To our knowledge, this study describes the first formal ultrasound training module as part of a required orientation for incoming internal medicine residents. Our results demonstrate that internal medicine residents recognize the need to perform ultrasound guided procedures in their future careers and desire further training in ultrasound techniques. Our ultrasound training module increased residents' self-reported comfort with the use of ultrasound for identification of selected anatomical structures and guided invasive procedures. We found the largest improvement in identifying the internal jugular vein, which has clinically relevant ramification when residents are attempting central line placement in critically ill patients, and in identifying the thyroid gland. This likely occurred because residents were asked to identify these structures on resident volunteers, thus allowing for a real-life image with the ultrasound. Residents comfort also increased for the identification of lung and pleural effusion, which may decrease the incidence of pneumothorax when bedside thoracentesis are done under ultrasound guidance. Interestingly, the smallest mean difference in resident confidence was in identification of peritoneal cavity and ultrasound guided paracentesis. We postulate that this occurred because of difficulty in replicating abdominal ascites in cadavers. The infused saline layered to the flanks and the loss of bowel gas made the separation of bowel and peritoneal fluid images more difficult to detect. These findings have important implications in patient care and highlight the need for creative ways to teach physicians how to acquire the skill of effective use of ultrasound imaging.

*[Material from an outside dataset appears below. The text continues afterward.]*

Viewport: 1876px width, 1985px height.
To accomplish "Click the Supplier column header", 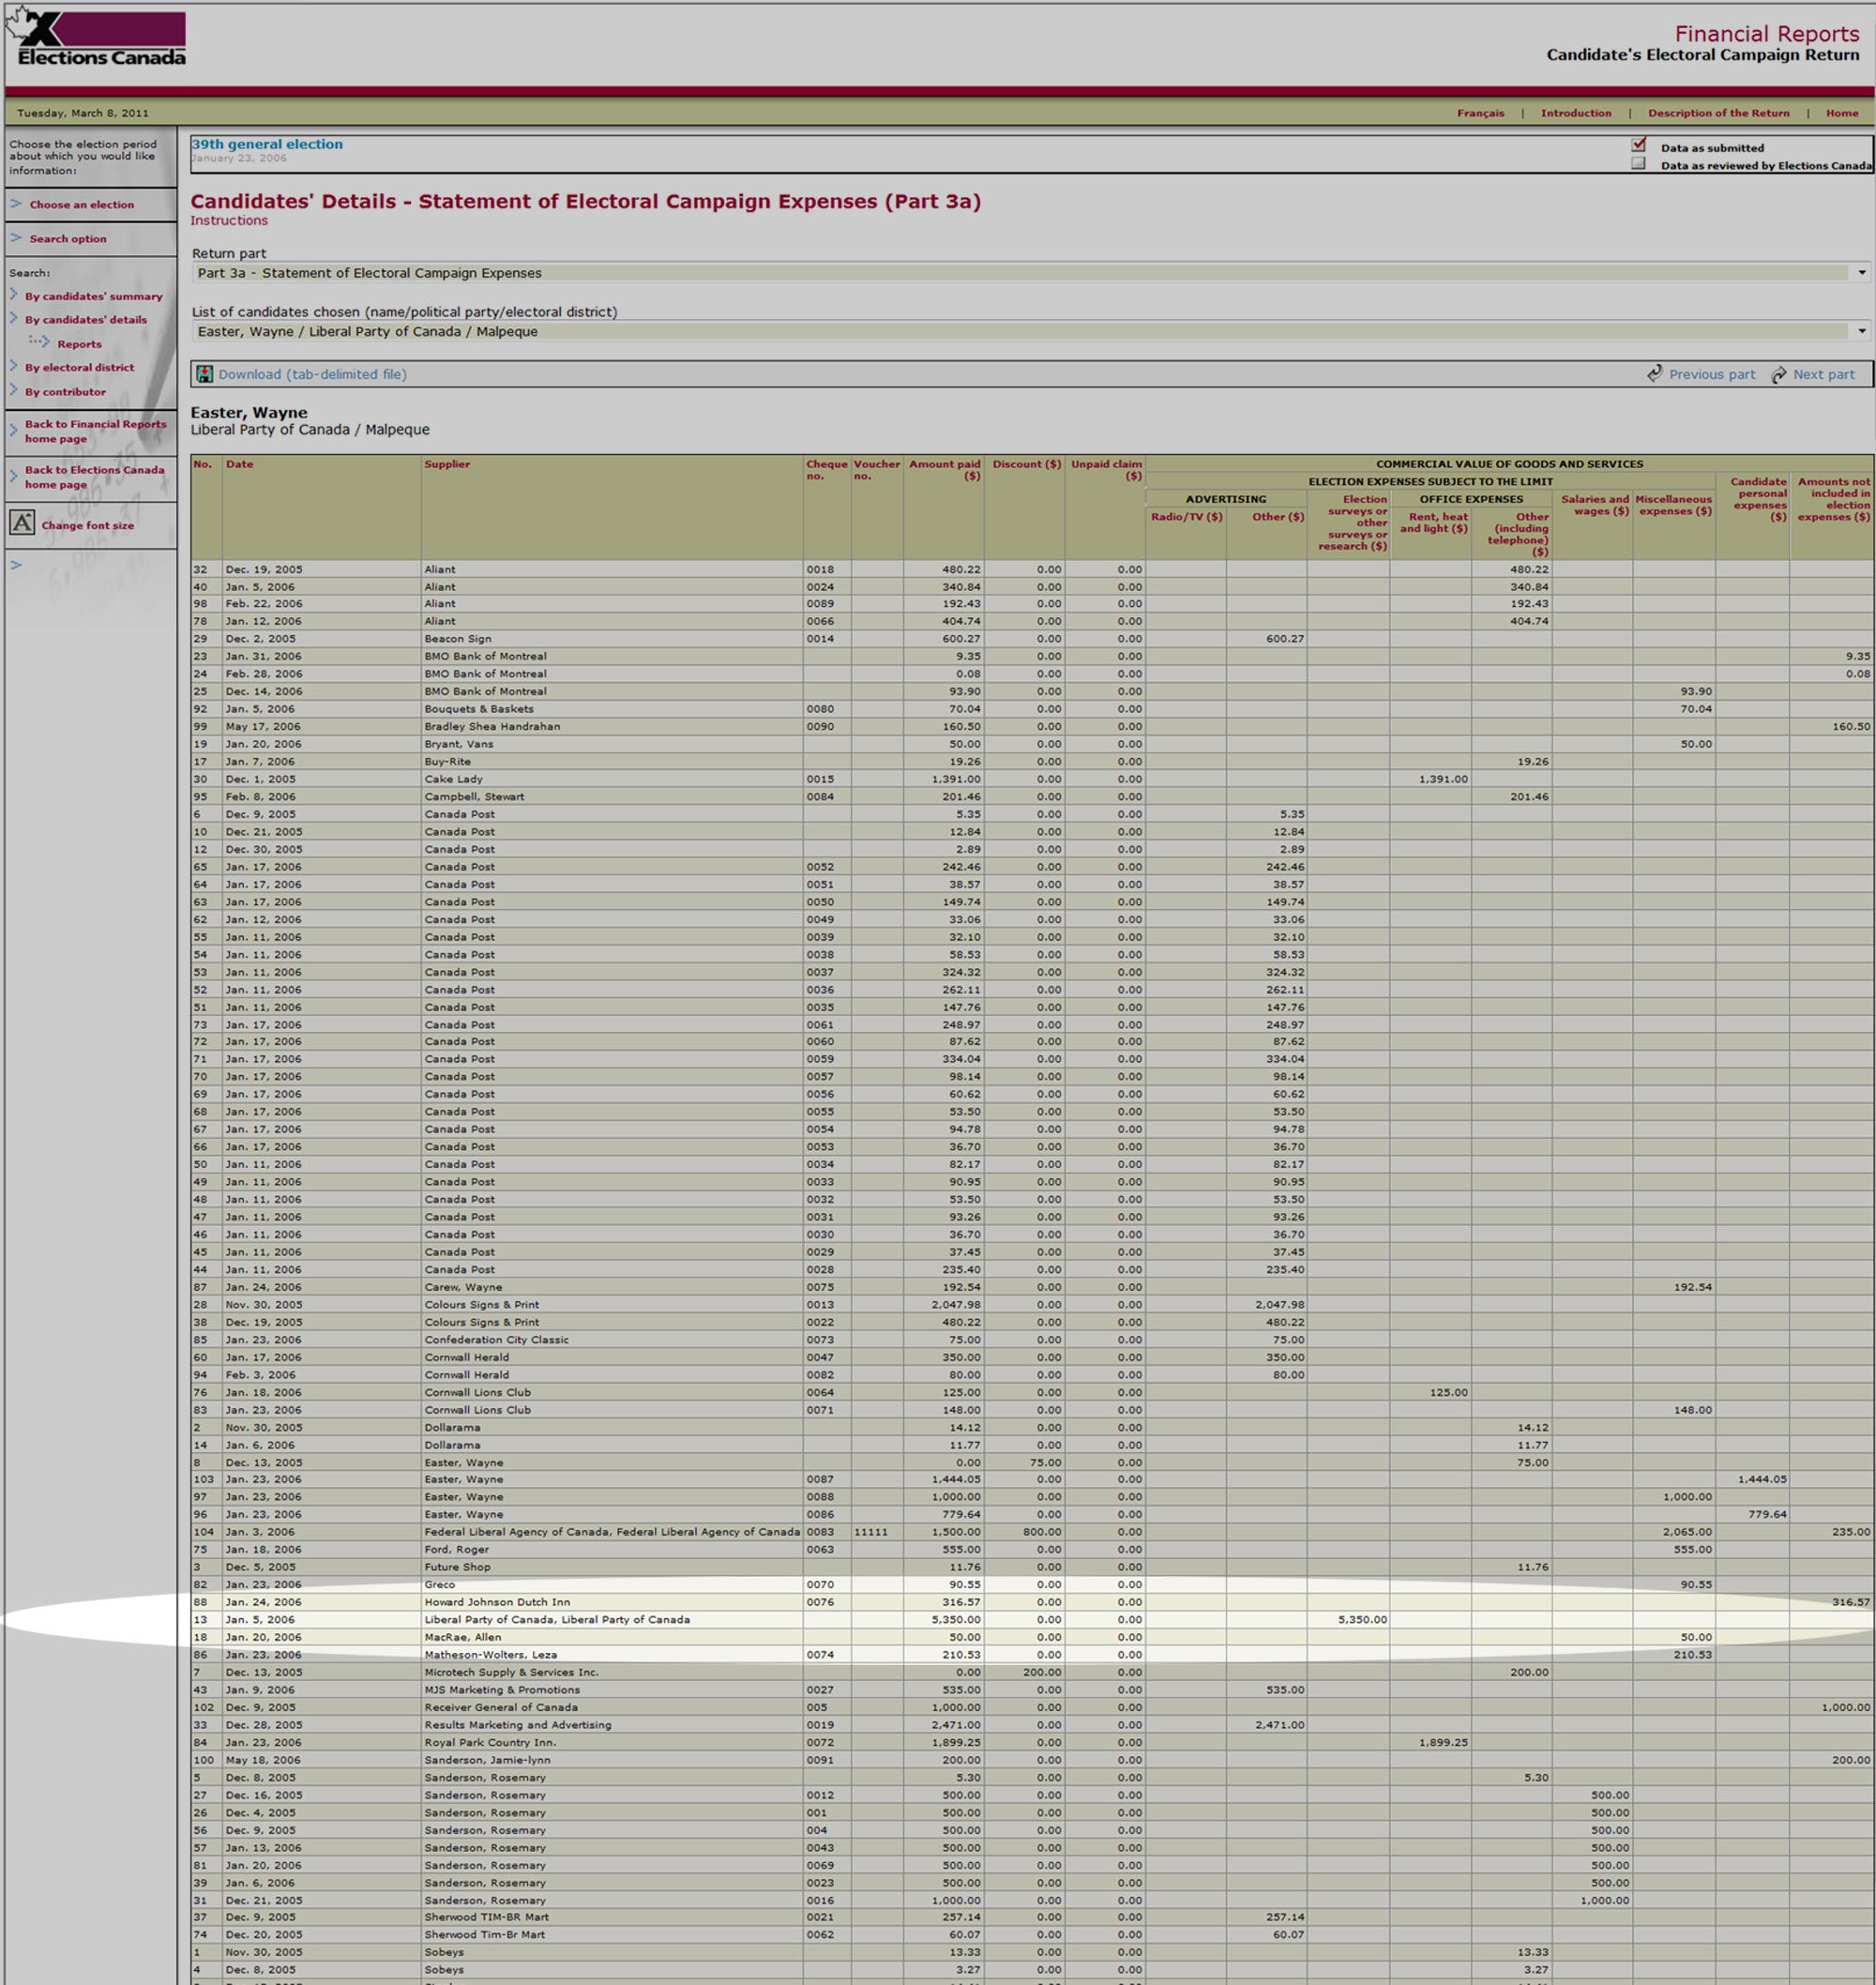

This study was conducted within a single, albeit large, internal medicine residency program therefore further research is needed to determine whether the results are generalizable to other training environments. Further, residents' confidence with ultrasound use was self-reported; we did not obtain an objective measure of residents' ultrasound skill. Finally, since data were anonymous traditional paired t-tests were not possible, we still identified significant and educationally meaningful differences between pre and post assessments using the most conservative and unfavorable pairings (i.e. worst case scenario) with respect to our hypothesis. Despite these limitations, this study highlights several important lessons. Implementation of an ultrasound training module is both feasible and initially effective. The effectiveness of an ultrasound module should be assessed by comfort level, knowledge, and skill over frequent time intervals throughout residency training. This study showed significant improvement in comfort level. Moreover, the use of cadavers was shown to be helpful in teaching ultrasound guided thoracentesis, but less effective in teaching paracentesis. Future study will incorporate objective knowledge and observed skill assessment at four month intervals, establish resident run ultrasound-guided paracentesis teams, and reassess the comfort of residents in performing ultrasound-guided procedures after an easily accessible ultrasound machine becomes available.

Conclusions

An ultrasound training module can be incorporated as a mandatory component of physician orientation. Our study shows how an ultrasound training module can help prepare internal medicine residents to effectively use ultrasound for invasive procedures. Further study is needed to objectively assess knowledge retention and skill acquisition post-ultrasound training and investigate correlation between ultrasound trained physicians and improved procedural safety.